▶ _What you have to do_
Report every line below that has the string "arrow" in it.

▶ _Information supplied_
* * * * * * *
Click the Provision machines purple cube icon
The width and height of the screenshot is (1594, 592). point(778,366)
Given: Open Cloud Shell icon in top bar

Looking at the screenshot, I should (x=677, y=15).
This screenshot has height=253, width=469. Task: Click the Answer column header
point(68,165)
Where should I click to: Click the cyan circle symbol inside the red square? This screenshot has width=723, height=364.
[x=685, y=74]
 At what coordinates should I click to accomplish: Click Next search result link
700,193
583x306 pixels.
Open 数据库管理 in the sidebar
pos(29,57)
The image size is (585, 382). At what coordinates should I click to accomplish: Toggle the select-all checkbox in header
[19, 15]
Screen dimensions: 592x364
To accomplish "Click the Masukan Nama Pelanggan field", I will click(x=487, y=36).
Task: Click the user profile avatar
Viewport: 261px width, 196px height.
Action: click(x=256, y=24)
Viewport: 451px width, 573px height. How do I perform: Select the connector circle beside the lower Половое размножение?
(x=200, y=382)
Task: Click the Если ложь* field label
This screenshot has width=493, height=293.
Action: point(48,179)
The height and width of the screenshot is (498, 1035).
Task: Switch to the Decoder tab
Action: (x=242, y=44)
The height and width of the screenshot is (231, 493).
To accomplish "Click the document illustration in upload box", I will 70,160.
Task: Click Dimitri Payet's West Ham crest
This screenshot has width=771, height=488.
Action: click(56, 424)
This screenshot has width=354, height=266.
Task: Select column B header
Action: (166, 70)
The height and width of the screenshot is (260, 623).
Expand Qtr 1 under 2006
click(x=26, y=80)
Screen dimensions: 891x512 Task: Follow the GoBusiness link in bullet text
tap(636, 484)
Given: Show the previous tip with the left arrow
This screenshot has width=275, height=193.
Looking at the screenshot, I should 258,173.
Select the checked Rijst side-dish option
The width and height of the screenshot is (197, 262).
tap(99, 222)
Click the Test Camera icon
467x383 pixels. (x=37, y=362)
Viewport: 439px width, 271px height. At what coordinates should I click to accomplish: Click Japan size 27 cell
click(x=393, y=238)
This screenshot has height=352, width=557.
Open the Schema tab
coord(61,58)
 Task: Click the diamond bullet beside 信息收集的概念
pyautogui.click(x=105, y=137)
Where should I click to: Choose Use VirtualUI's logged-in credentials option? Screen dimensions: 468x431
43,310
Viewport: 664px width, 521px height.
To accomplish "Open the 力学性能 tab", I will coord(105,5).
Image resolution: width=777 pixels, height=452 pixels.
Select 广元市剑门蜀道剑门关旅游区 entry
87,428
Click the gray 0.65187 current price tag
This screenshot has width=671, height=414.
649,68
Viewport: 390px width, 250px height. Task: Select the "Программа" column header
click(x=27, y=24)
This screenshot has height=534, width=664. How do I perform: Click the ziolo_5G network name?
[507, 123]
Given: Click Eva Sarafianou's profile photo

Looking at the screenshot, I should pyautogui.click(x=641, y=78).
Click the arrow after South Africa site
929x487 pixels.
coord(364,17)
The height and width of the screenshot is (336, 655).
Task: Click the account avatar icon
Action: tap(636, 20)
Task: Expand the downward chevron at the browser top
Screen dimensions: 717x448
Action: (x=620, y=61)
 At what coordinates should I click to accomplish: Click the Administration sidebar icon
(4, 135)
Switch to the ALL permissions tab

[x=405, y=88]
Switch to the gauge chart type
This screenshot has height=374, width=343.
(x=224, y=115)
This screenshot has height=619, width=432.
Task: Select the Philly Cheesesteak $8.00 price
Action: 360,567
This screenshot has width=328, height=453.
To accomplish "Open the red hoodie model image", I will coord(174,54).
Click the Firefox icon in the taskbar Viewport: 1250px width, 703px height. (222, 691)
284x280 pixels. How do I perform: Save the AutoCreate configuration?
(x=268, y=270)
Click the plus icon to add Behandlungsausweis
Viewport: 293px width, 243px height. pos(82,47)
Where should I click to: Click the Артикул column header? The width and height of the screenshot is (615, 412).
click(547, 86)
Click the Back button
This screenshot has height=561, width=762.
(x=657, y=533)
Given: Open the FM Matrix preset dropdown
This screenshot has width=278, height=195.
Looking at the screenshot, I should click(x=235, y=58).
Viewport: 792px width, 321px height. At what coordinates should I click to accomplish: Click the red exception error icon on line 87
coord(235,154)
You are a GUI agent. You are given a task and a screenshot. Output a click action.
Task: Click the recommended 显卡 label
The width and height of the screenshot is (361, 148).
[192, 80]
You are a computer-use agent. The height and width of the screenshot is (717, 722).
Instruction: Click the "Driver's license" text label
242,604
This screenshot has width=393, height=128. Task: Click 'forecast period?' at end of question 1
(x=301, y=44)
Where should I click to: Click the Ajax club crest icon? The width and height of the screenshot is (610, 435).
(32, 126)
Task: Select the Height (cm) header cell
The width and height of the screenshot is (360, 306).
* * * * * * *
▶ _Solution to this problem_
Given: Show the previous tip with the left arrow
Click the arrow after South Africa site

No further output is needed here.